ROME: Around 300 children in Bologna, Italy, were not eligible to attend kindergarten this week because a temporary measure relaxing vaccination requirements expired and a previous, stricter law returned to force.
Dozens of other children across Italy were also likely to be affected, said Mario Rusconi, president of the Association of Head Teachers and Senior Staff in Lazio, Rome’s region, told NYT.
A 2017 law made 10 vaccines obligatory for children who enrolled in Italian schools, a response to a worrisome decline in vaccinations nationwide and a measles outbreak that same year.
But last year, the Health Ministry, headed by a member of the Five Star Movement, one of the parties in the coalition government, adopted a temporary measure to allow children to stay in school as long as their parents attested they had been vaccinated.

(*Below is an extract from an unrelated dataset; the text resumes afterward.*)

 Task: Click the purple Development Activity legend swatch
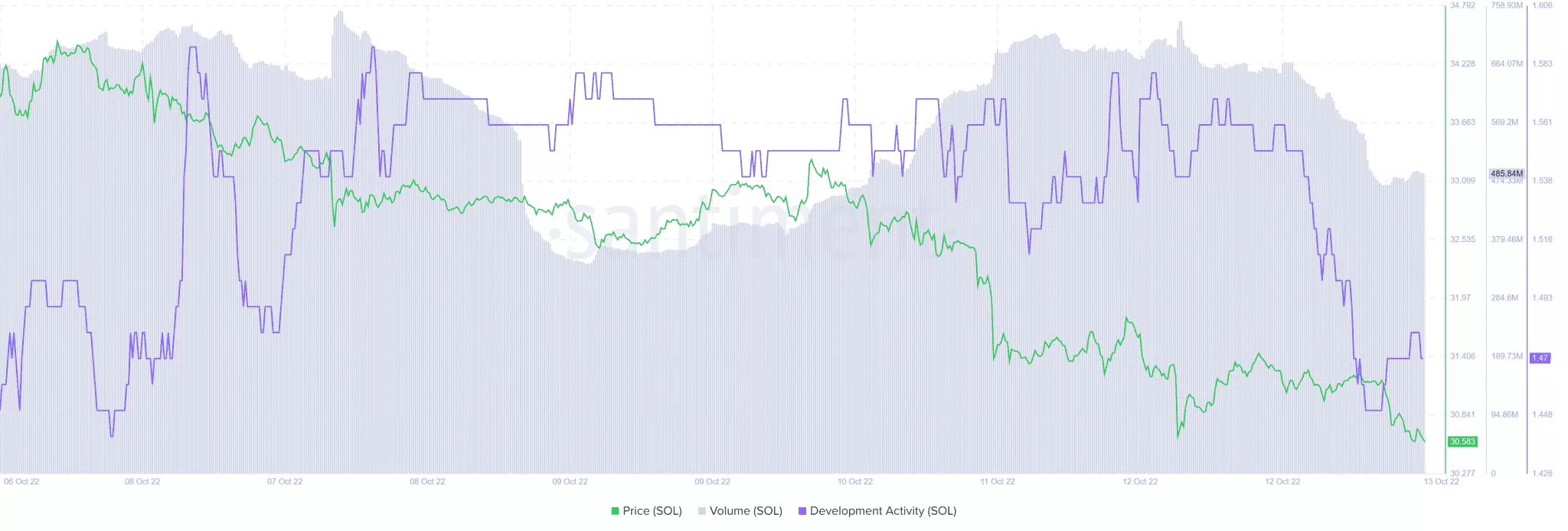click(802, 511)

A doctor’s note was not needed.
That measure expired March 10, and the 2017 law now applies again.
Children cannot attend nursery schools unless they are vaccinated, and parents of elementary and middle school pupils risk fines of up to 500 euros if they don’t have doctor’s notes showing that their children were vaccinated against the required diseases.
In Bologna, officials said the 300 children did not present the official document attesting to their vaccination Monday, and so could not attend public nursery schools.

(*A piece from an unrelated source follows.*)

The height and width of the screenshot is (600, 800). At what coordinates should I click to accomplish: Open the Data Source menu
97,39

“Over the past year and a half, most parents have responsibly vaccinated their children and the number of vaccinated pupils has risen,” Rusconi said. “But there still are differences across regions.”
Exactly how many children across Italy were affected was not clear Tuesday.

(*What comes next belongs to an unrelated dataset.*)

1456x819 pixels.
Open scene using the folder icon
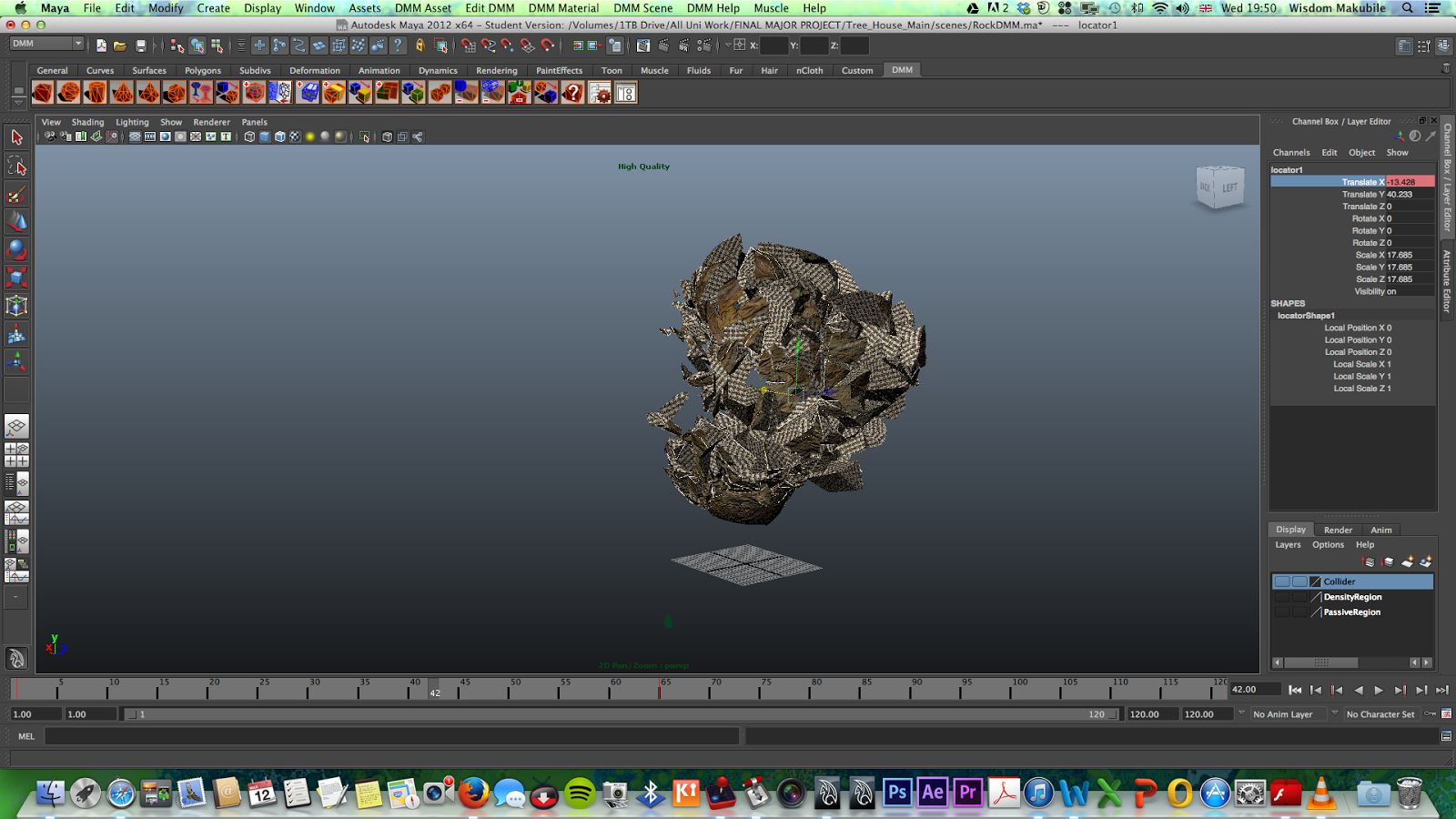tap(120, 46)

The government is working on a law to introduce a “flexible obligation,” which would require children to get vaccinated only if the so-called herd immunity, a sufficiently high proportion of individuals immune to the disease because of vaccination, was lacking.
The details of the draft are unclear.
For years, confusion about vaccines has reigned in Italy. The co-founder of the Five Star Movement has mentioned the erroneous connection between vaccines and autism, while the current deputy prime minister campaigned against the 2017 law that made vaccines compulsory.
Newly released figures show that Italy is nearing, and in some regions has already reached, a national immunization rate of 95 percent, the World Health Organization’s target. In 2017, vaccination rates were around 80 percent.